**Extracted material**:
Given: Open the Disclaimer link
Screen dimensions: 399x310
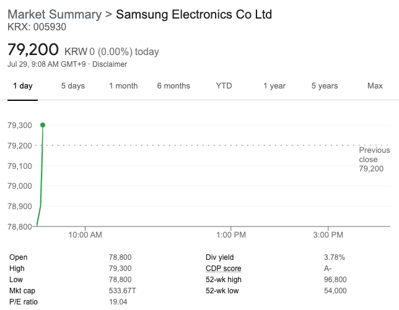Looking at the screenshot, I should click(x=110, y=64).
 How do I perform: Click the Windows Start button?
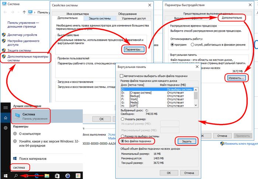pos(5,174)
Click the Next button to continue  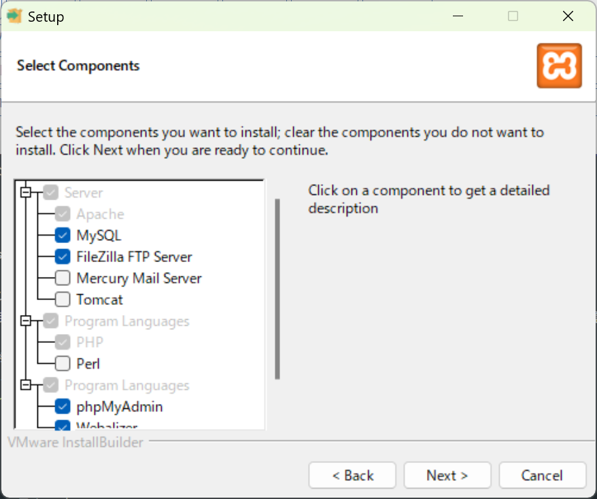click(447, 475)
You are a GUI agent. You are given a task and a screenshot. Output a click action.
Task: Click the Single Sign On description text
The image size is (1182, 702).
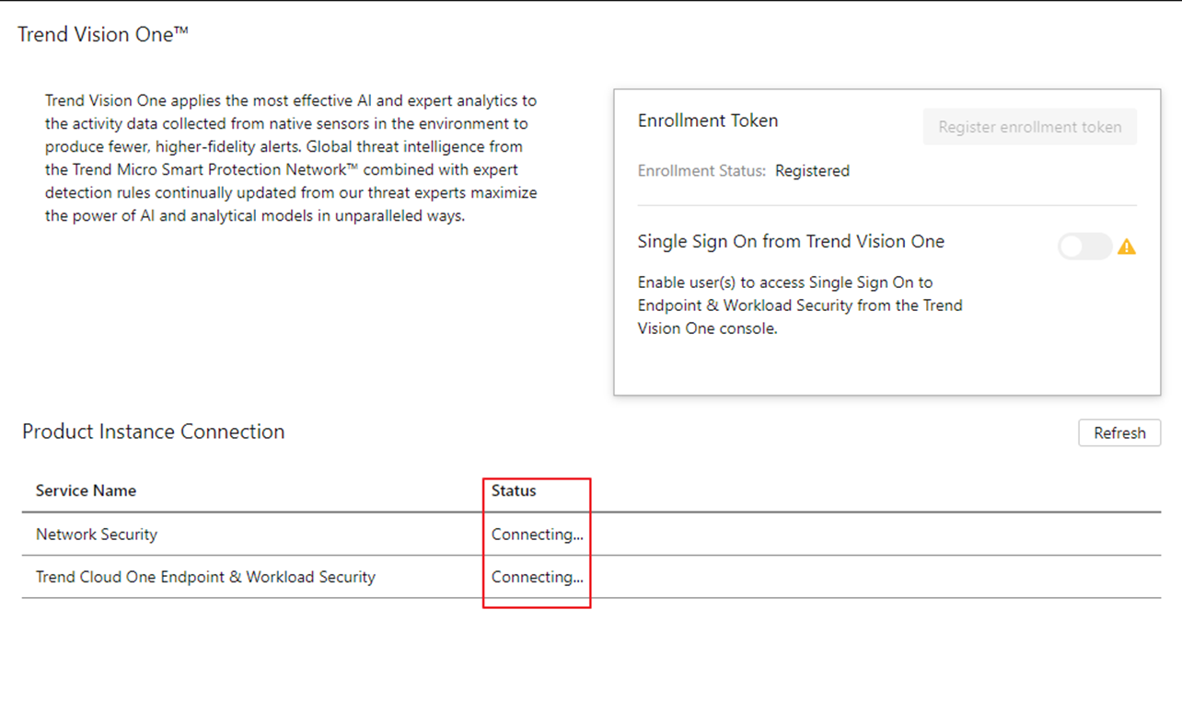800,305
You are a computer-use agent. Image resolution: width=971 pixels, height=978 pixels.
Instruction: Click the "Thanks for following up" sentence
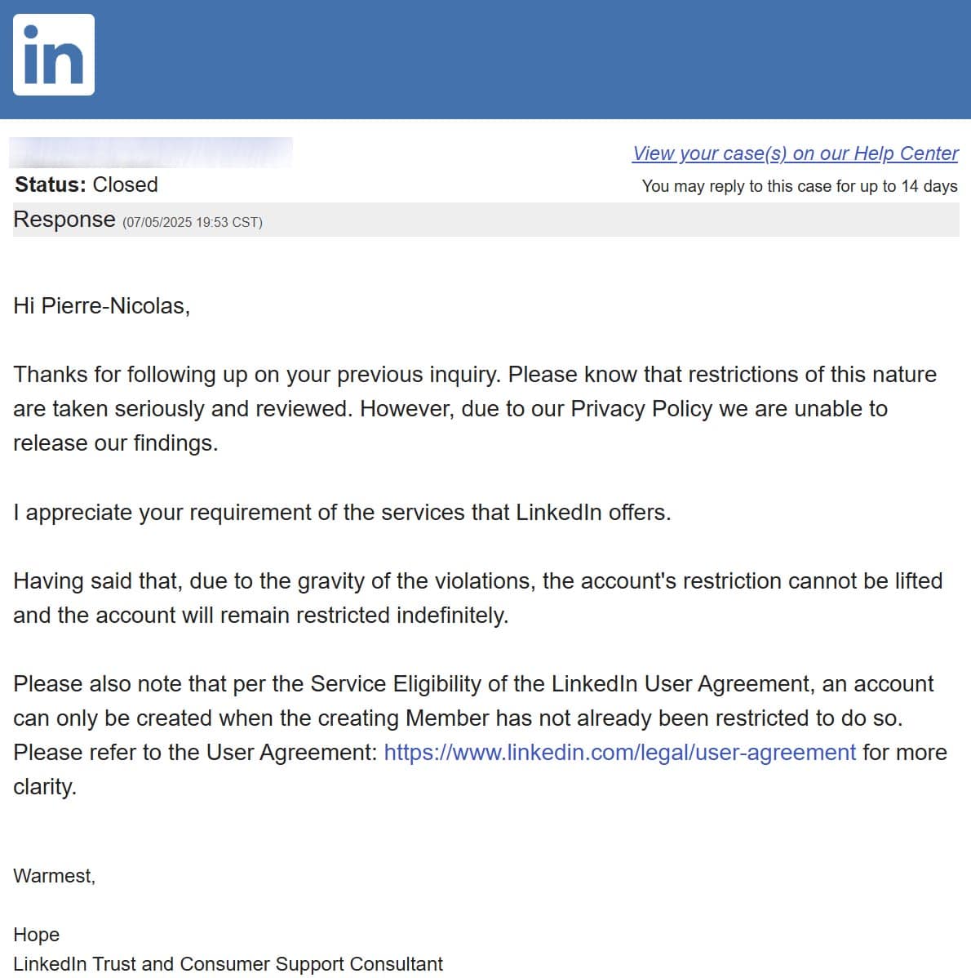click(x=256, y=375)
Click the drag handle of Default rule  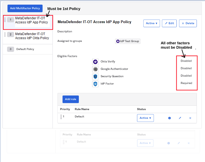[x=61, y=117]
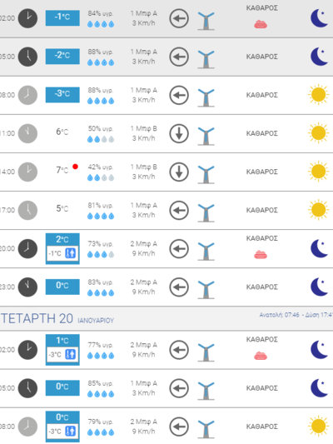
Task: Select the left wind arrow in 17:00 row
Action: (x=179, y=211)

**Assignment**: Output each line of the listing above that has "agent".

**Solution for this exercise**:
You are a GUI agent. You are given a task and a screenshot. Output a click action.
You are a computer-use agent. Image resolution: width=971 pixels, height=978 pixels.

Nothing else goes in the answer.